Na mesma direção, o doutor em direito internacional Solano de Camargo destacou que o voto de Fux, ao questionar a competência da Primeira Turma e ao absolver Bolsonaro de todos os crimes, oferece argumentos sólidos para recursos futuros e fortalece a narrativa de arbitrariedade. “A posição de Fux dá fôlego à base bolsonarista ao ser interpretada como uma “vitória simbólica”, mesmo que o placar até o momento siga desfavorável ao ex-presidente, com dois votos pela condenação“. Solano apontou também que a divergência expõe uma tensão institucional no STF, contaminando a imagem de coesão da Corte e trazendo questionamentos sobre o rito processual.

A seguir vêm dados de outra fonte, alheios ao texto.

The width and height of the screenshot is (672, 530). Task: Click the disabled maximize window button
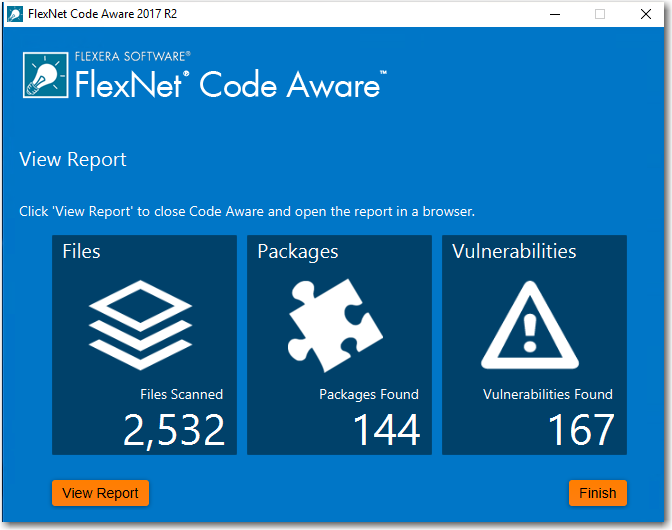(600, 14)
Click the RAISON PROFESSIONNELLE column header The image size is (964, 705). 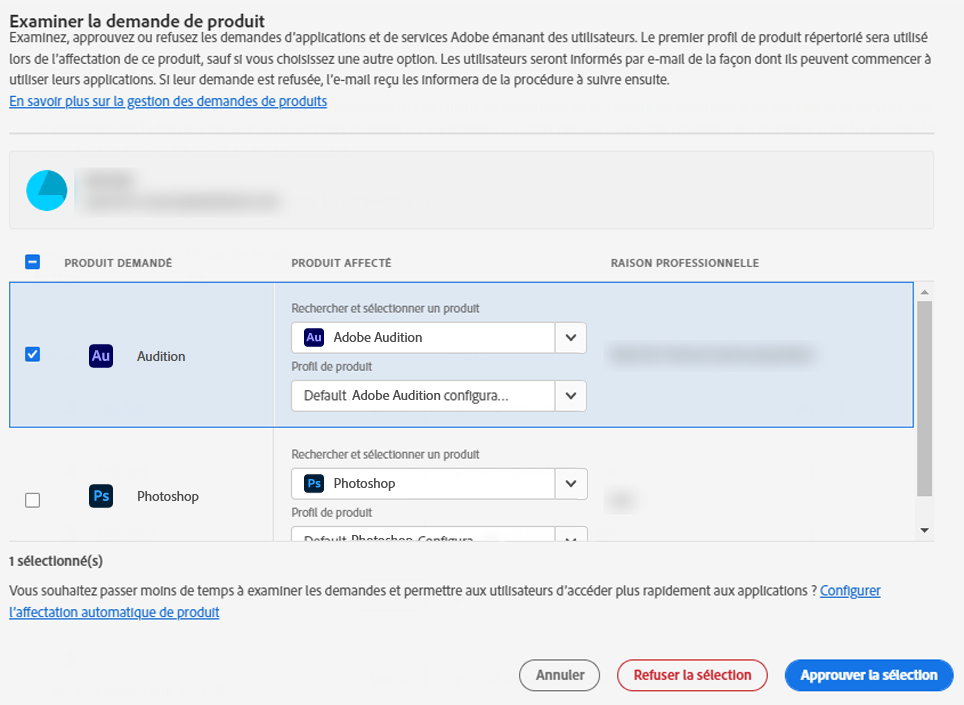click(685, 263)

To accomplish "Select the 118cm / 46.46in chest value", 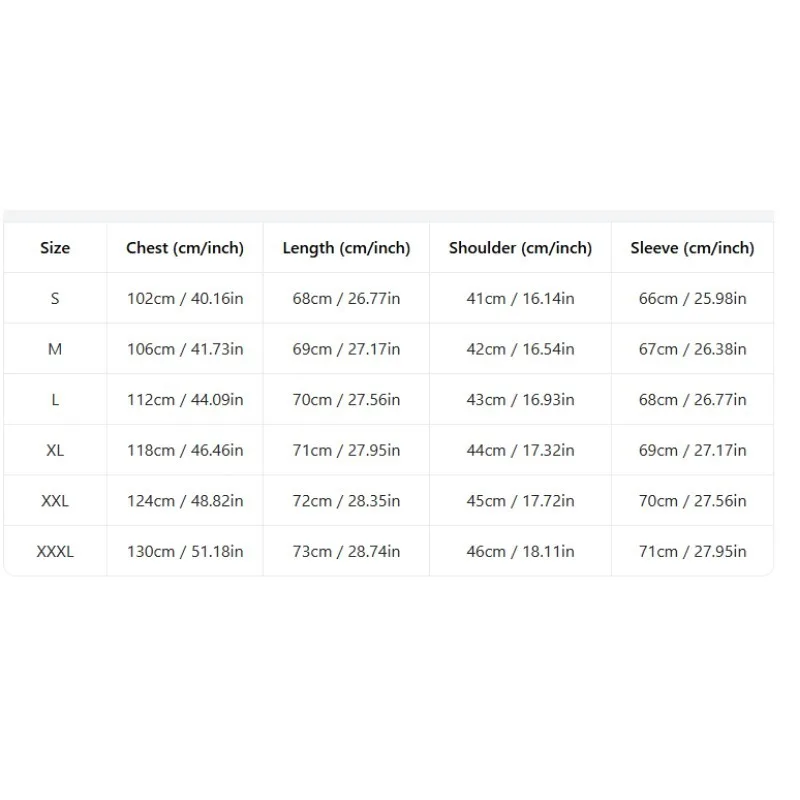I will pyautogui.click(x=185, y=450).

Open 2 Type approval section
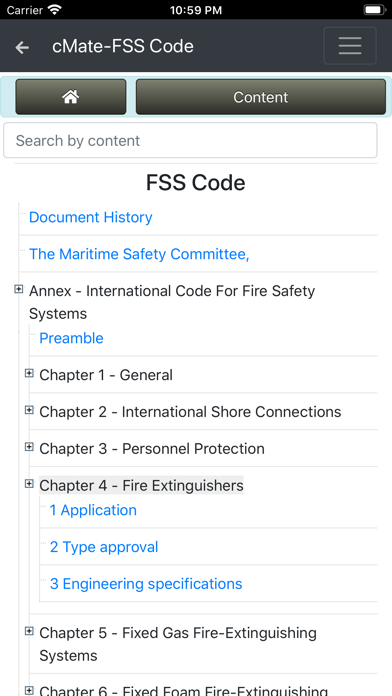click(104, 547)
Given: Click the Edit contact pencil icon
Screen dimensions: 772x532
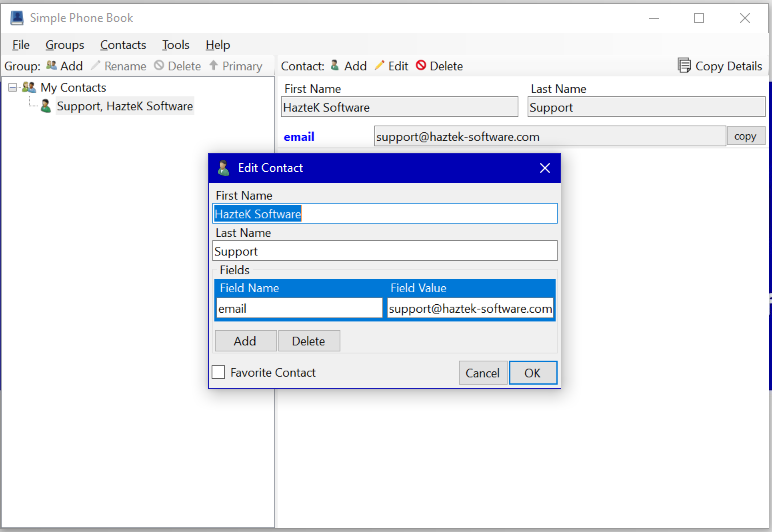Looking at the screenshot, I should pos(379,66).
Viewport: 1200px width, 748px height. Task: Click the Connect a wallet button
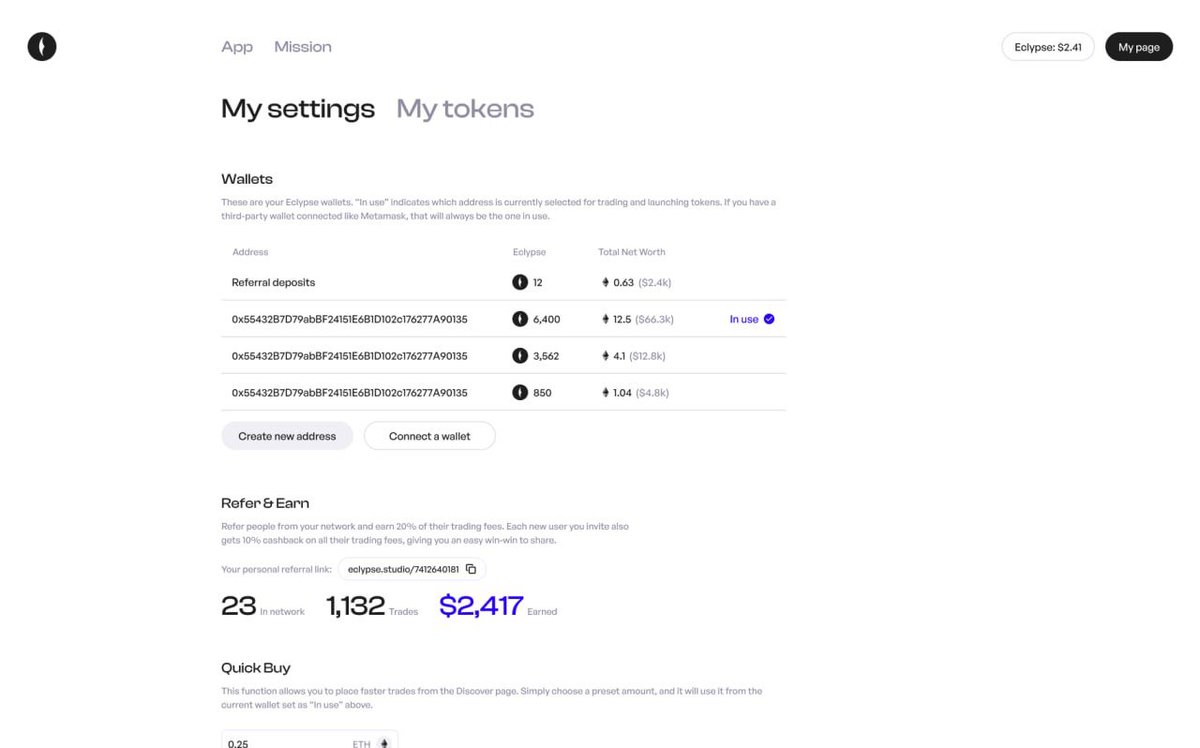pyautogui.click(x=429, y=435)
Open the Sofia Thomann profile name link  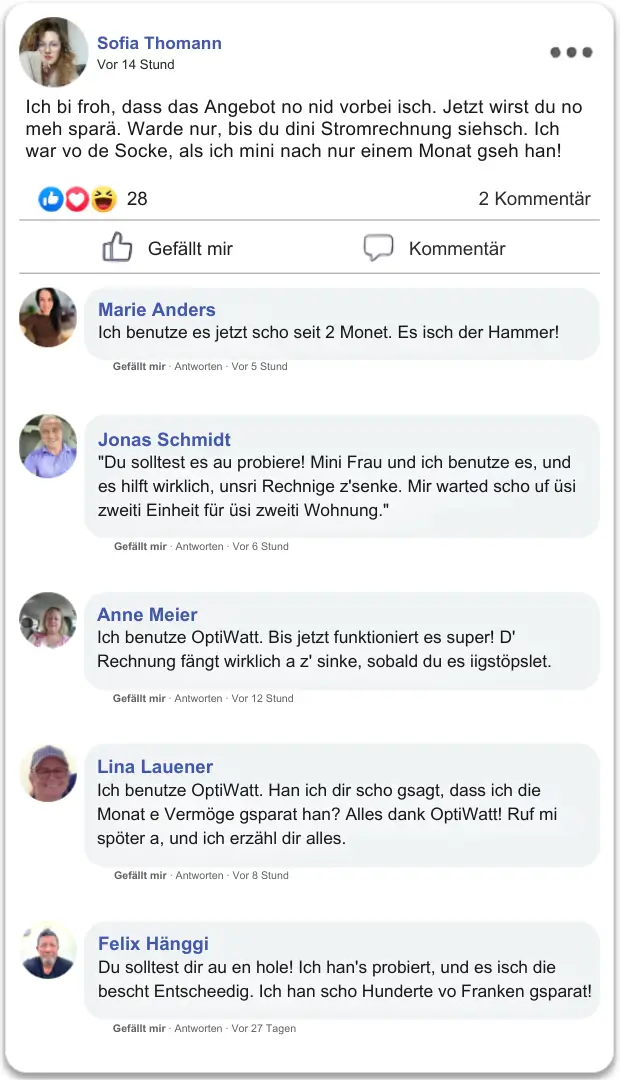tap(159, 43)
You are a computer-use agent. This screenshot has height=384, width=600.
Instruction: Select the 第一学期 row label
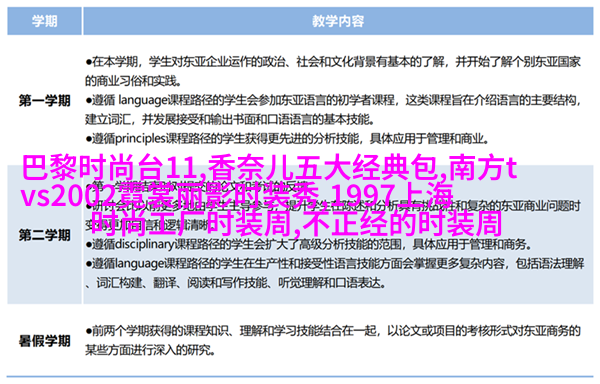(x=44, y=101)
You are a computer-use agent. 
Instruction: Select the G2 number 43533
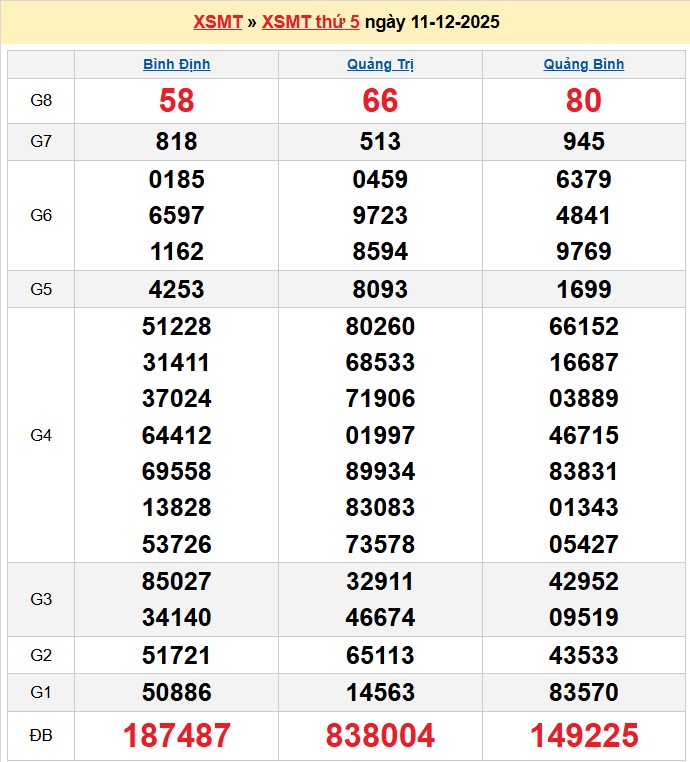[x=584, y=656]
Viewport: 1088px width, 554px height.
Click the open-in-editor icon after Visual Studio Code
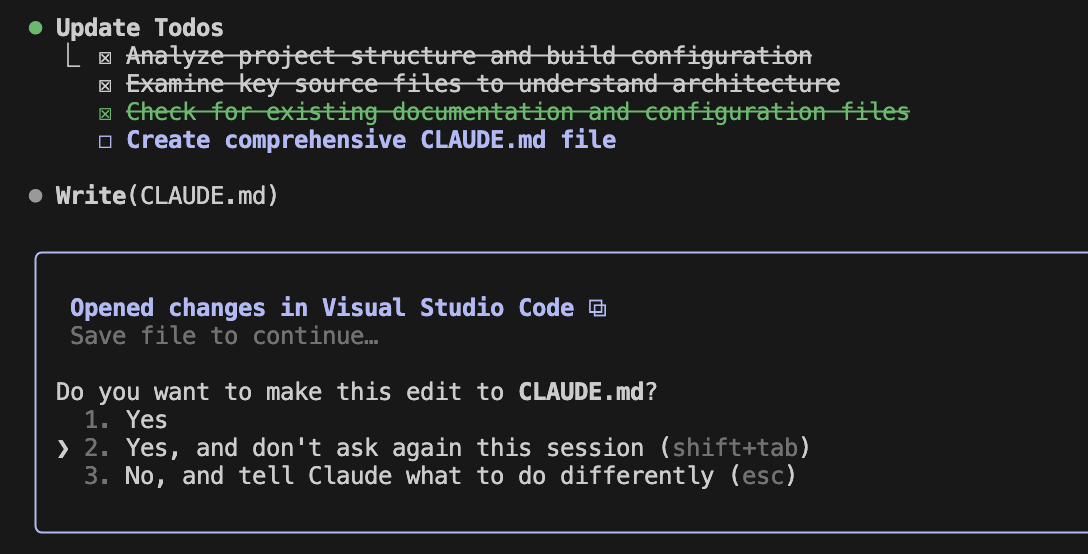tap(597, 308)

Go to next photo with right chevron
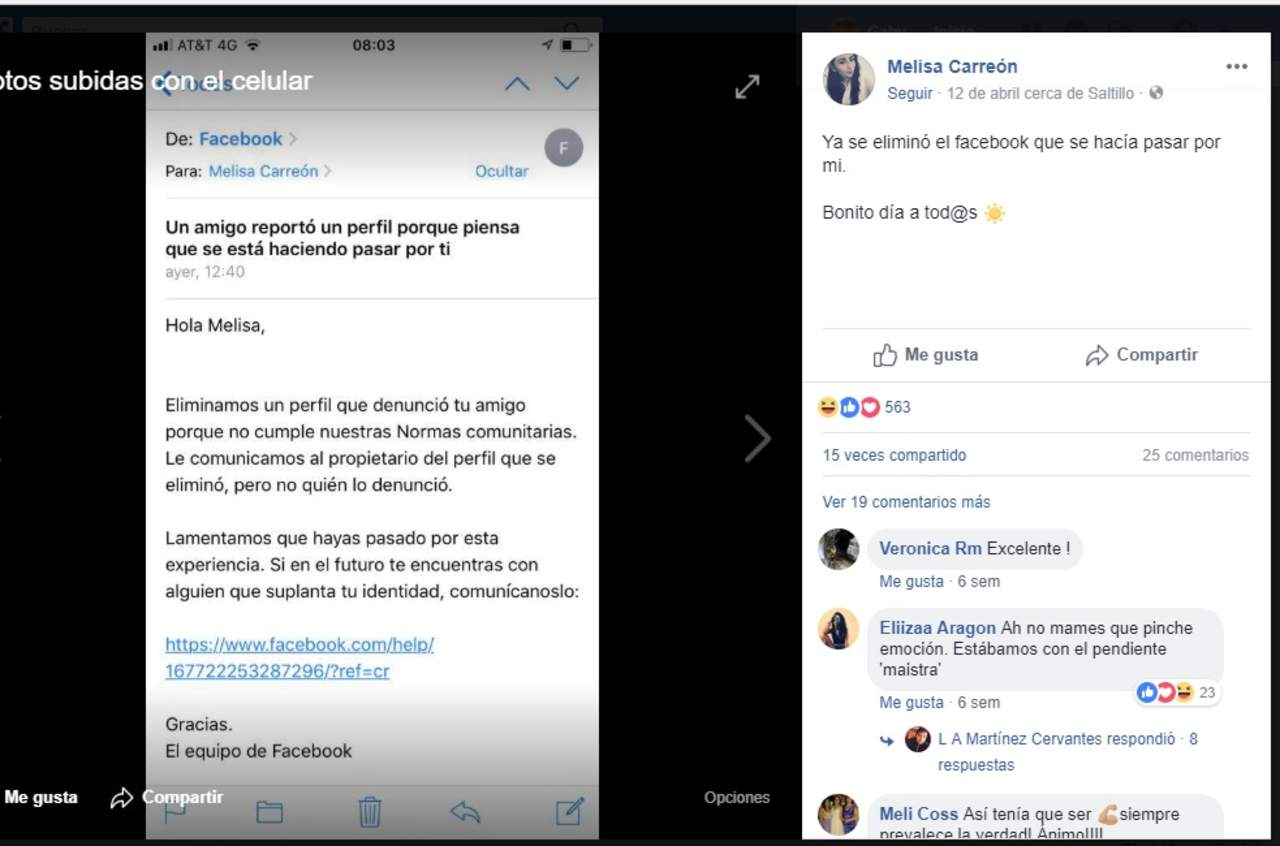click(x=757, y=438)
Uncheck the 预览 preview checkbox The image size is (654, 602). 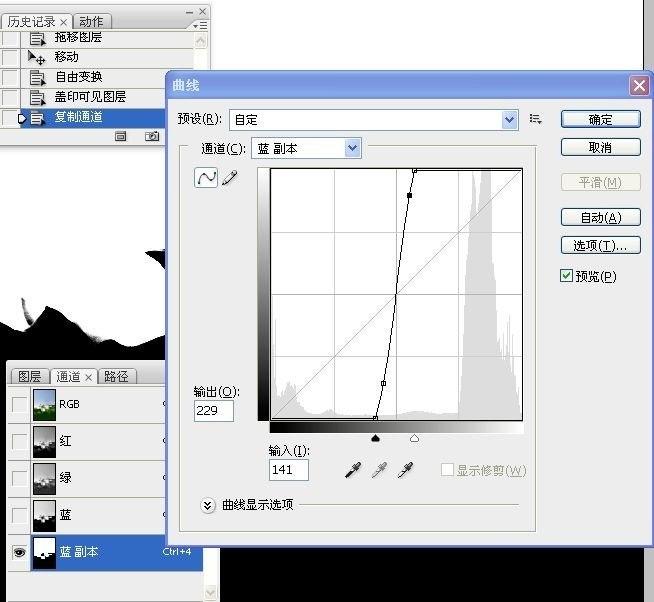tap(567, 276)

Solano observou ainda que, embora o ministro tenha levantado a preliminar de incompetência do STF em relação a Bolsonaro, optou por examinar o mérito para afastar os crimes imputados, distinguindo o caso dele do de Braga Netto e Mauro Cid, cuja condenação foi mantida. “Na verdade o voto de Fux deve ser lido de outra forma. Ele sustentou que Bolsonaro não deveria sequer estar sendo julgado pelo STF, por não ter mais foro privilegiado à época dos fatos“, avalia. Nesse raciocínio, a consequência lógica seria a anulação do processo quanto a ele. Ainda assim, o ministro optou por examinar o mérito como argumento subsidiário: se o julgamento fosse mantido, ele absolveria Bolsonaro por ausência de provas para os crimes imputados. Já em relação a Braga Netto e Mauro Cid, Fux entendeu que há materialidade e autoria comprovadas em alguns delitos, razão pela qual votou pela condenação deles.